As a last step, I'll write in the correct board ID to the EEPROM, which is easy to do from within Linux user space. From the SPL source, the various board IDs are:
A335BONE
- Beaglebone boardA335BNLT
- Beaglebone Black boardA335PBGL
A335X_SK
A33515BB
A335_ICE
And there's also an optional board revision. Based on the schematic, the EEPROM is on I2C0, and the chip itself (24LC32A on my schematic, although it's labeled '256Kx8) provides the I2C device address of 0x50
(binary b1010
followed by 000
chip address, since the 5 pin package doesn't have additional address pins). One last point of note: the WP pin is pulled HIGH with a 10k pull-up, so write protect is enabled by default; it needs to be tied low before any writing can occur, or else it will acknowledge but simply not write anything.

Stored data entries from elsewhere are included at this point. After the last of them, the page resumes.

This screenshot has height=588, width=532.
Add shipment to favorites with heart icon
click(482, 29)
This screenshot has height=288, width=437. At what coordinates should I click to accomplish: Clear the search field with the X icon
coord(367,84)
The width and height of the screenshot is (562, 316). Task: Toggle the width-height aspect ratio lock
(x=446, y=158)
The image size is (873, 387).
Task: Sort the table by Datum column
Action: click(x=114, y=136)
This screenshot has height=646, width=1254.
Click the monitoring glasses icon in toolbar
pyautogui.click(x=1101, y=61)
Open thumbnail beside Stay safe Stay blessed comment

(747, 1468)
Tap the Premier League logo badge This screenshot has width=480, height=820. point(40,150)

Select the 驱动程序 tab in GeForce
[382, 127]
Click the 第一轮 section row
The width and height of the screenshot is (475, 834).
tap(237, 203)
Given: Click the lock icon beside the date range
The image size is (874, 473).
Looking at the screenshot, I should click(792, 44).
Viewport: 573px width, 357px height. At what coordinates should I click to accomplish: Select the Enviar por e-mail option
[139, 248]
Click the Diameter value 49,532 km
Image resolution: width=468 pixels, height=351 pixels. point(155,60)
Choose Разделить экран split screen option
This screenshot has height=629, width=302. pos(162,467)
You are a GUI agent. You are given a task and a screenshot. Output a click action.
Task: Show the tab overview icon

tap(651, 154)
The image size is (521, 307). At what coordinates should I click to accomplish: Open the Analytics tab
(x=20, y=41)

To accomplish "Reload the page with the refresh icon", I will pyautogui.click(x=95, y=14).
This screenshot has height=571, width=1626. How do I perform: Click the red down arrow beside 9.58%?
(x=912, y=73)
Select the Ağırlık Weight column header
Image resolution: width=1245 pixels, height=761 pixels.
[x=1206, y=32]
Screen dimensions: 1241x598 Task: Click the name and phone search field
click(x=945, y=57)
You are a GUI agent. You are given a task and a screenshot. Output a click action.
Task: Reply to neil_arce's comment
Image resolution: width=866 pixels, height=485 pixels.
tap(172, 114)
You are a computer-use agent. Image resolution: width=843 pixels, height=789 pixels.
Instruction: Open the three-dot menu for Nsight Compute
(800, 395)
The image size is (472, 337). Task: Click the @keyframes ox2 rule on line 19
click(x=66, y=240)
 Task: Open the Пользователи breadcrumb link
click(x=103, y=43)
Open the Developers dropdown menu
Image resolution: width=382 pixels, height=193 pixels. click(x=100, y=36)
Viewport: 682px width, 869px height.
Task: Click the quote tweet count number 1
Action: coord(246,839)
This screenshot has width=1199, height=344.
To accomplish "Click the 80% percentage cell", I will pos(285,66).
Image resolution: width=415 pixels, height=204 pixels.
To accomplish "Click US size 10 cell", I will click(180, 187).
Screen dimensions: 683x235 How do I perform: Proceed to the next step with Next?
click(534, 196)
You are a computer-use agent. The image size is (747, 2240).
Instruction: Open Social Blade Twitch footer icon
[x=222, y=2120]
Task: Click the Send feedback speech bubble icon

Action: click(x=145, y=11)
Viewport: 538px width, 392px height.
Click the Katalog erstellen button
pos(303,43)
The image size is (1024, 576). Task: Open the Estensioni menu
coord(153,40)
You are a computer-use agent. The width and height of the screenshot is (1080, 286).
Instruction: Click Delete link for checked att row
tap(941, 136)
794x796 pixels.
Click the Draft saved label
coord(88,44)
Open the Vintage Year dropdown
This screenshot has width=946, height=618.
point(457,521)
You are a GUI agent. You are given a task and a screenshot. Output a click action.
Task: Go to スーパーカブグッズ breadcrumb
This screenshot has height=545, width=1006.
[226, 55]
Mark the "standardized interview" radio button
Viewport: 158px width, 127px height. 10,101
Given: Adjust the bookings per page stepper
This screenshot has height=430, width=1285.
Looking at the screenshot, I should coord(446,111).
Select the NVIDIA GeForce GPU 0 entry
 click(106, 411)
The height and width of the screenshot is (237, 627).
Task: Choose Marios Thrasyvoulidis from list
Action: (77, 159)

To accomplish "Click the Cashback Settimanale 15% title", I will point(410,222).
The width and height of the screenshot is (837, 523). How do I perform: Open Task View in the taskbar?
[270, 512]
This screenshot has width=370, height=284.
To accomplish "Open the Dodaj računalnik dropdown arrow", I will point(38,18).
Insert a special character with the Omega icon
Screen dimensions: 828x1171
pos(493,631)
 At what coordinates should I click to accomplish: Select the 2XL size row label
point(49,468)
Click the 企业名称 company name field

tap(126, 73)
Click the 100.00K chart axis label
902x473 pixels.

The EEPROM can be accessed through the kernel at /sys/bus/i2c/devices/0-0050
, within which there is a file called eeprom
. Therefore, with the WP pin pulled LOW (tie TP4 on the top near the DC jack to ground) a few echo
calls is all that's needed. The Beaglebone Black System Reference Manual has the format. I adapted this from here.
root@am335x-evm:~# cat fix_eeprom.sh
#!/bin/bash
# Fix board ID EEPROM
EEPROM_FILE=/tmp/eeprom.tmp
EEPROM=/sys/bus/i2c/devices/0-0050/eeprom
# header bytes
echo -ne "\xaa\x55\x33\xee" > ${EEPROM_FILE}
# Board ID
echo -n "A335BNLT" >> ${EEPROM_FILE}
# serial number (I left this basically as the template)
echo -n "000C24wwBBoxxxx" >> ${EEPROM_FILE}
dd if=${EEPROM_FILE} of=${EEPROM}
Using less
to confirm, and we should have no issue running a default SD card from now on. Changes to the SPL and the U-Boot config can be rolled back, once all boards have their EEPROMs written.